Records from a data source
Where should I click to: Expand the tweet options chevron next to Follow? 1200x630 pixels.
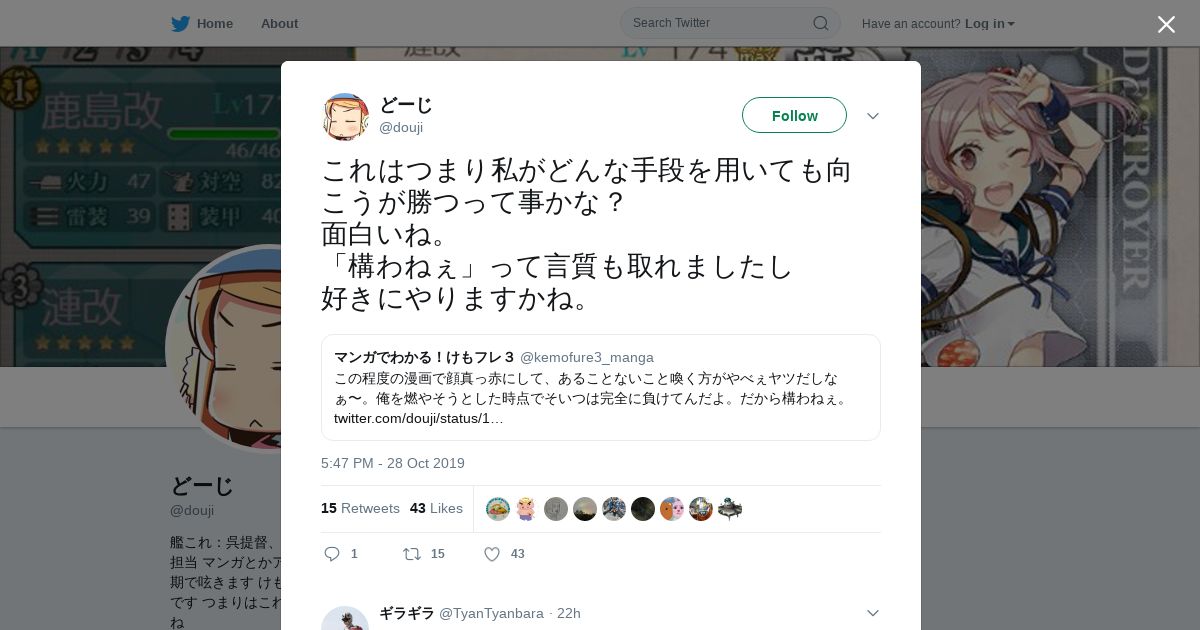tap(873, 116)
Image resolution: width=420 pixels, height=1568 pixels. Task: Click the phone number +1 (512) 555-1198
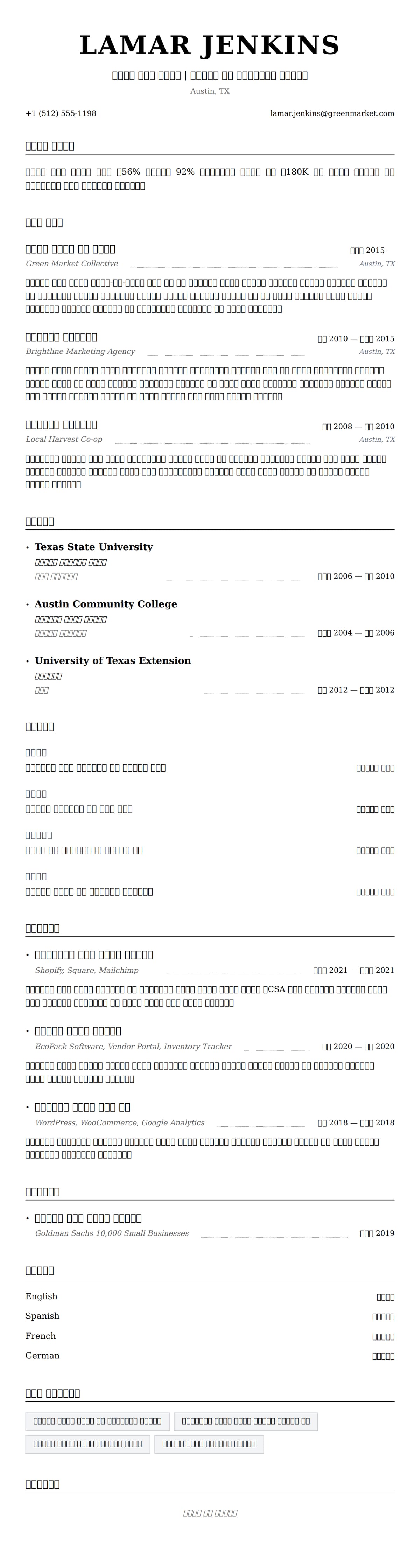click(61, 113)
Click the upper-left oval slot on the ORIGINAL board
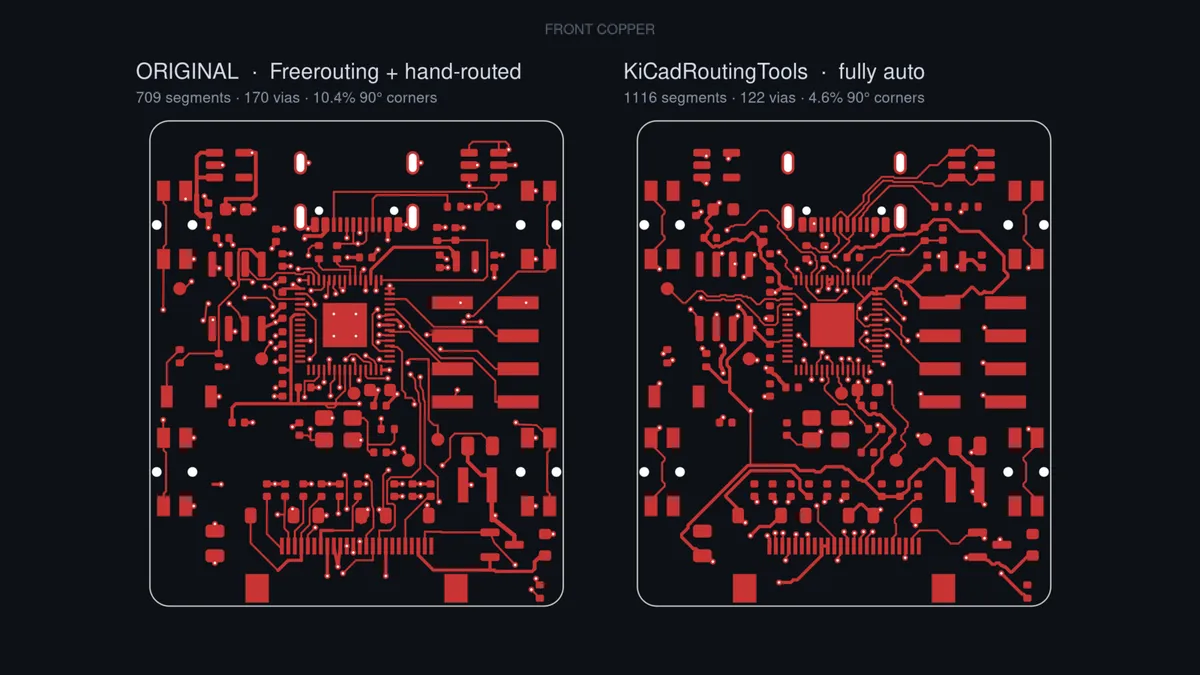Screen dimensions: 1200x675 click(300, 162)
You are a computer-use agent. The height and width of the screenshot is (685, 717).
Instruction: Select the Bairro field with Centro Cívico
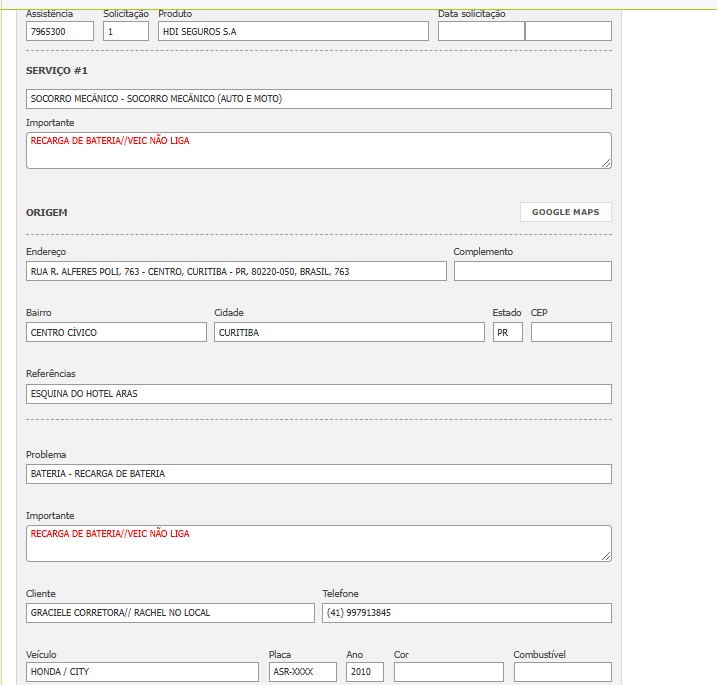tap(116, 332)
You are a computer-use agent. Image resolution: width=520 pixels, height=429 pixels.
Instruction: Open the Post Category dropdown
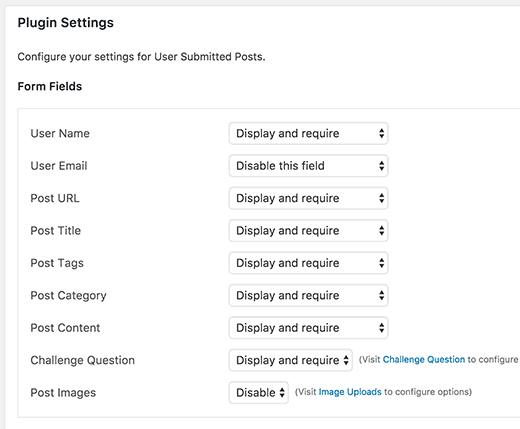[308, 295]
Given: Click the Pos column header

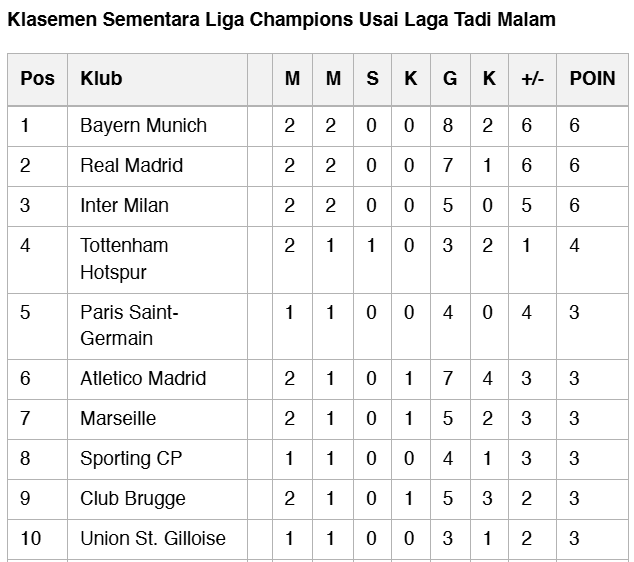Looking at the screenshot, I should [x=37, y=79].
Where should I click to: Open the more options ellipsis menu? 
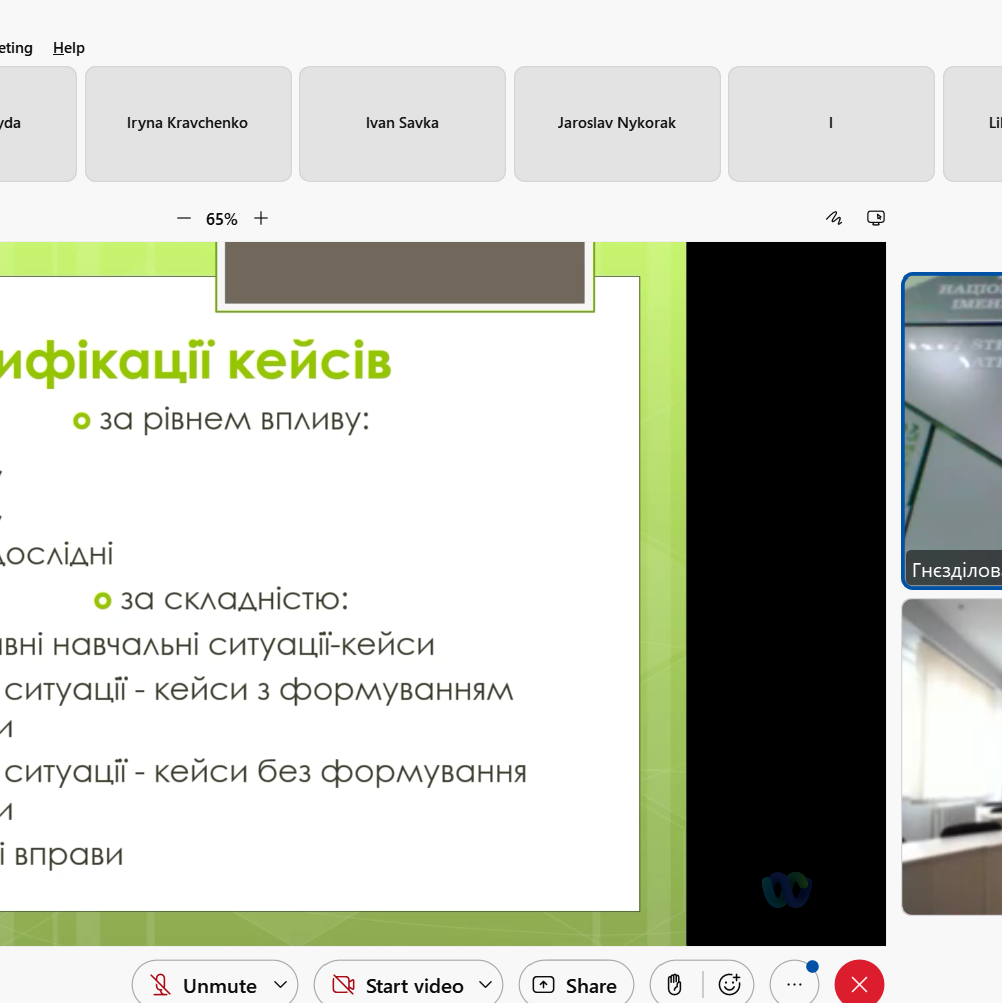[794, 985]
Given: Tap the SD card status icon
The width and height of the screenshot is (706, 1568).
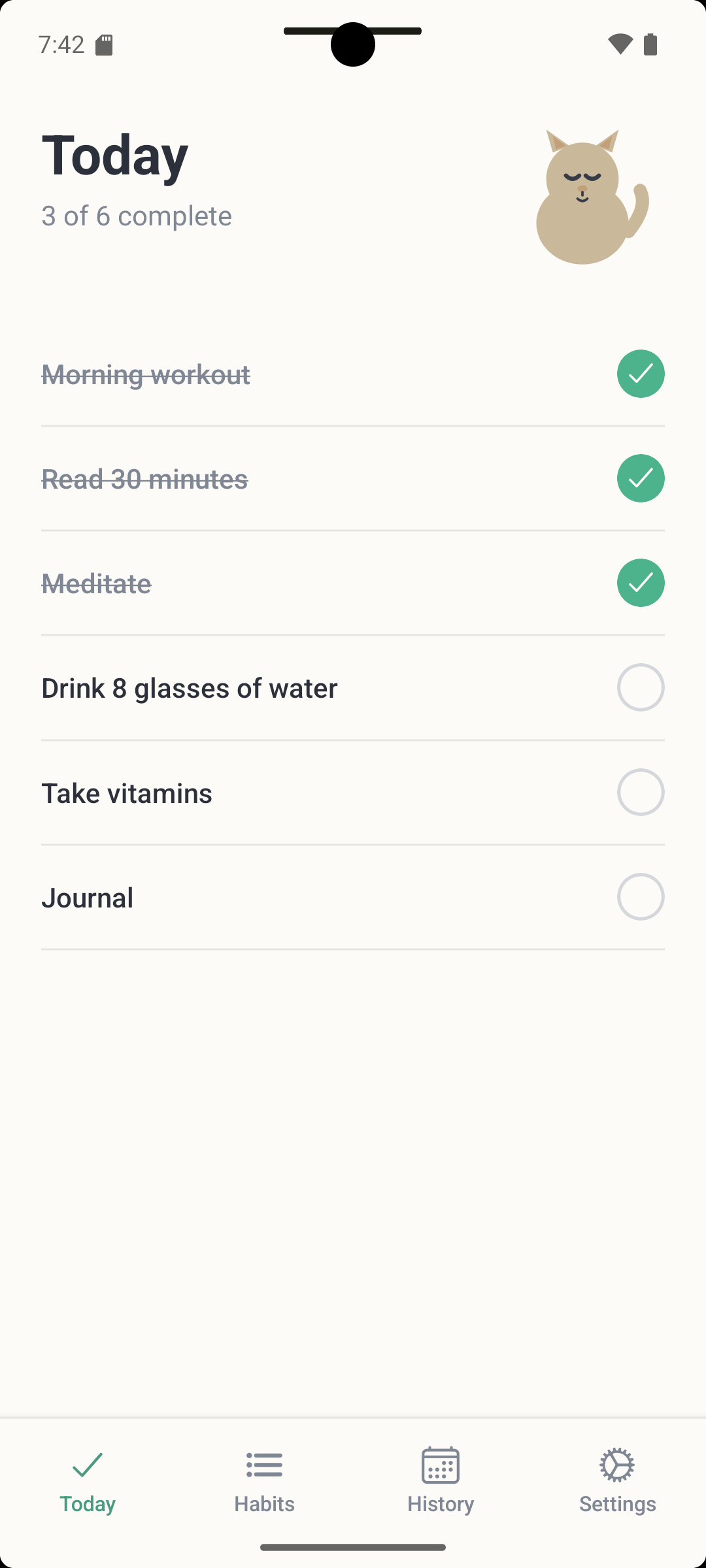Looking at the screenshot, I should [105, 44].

Your assignment: The records above are to be restated exactly, with all pictures omitted.

Your response:
Where should I click to: Expand the tweet options chevron next to Follow? 1200x630 pixels.
tap(873, 116)
Image resolution: width=420 pixels, height=1568 pixels. Task: Click the phone number +1 (512) 555-1198
click(61, 113)
Click the upper-left oval slot on the ORIGINAL board
Screen dimensions: 1200x675 click(300, 162)
You are a computer-use agent. The height and width of the screenshot is (685, 717).
Instruction: Select the Bairro field with Centro Cívico
tap(116, 332)
You are a computer-use agent. Image resolution: width=520 pixels, height=429 pixels.
Instruction: Open the Post Category dropdown
[308, 295]
Given: Click the Pos column header

Looking at the screenshot, I should [x=37, y=79].
Where should I click to: Open the more options ellipsis menu? 
[794, 985]
Given: Tap the SD card status icon
The width and height of the screenshot is (706, 1568).
Looking at the screenshot, I should [105, 44].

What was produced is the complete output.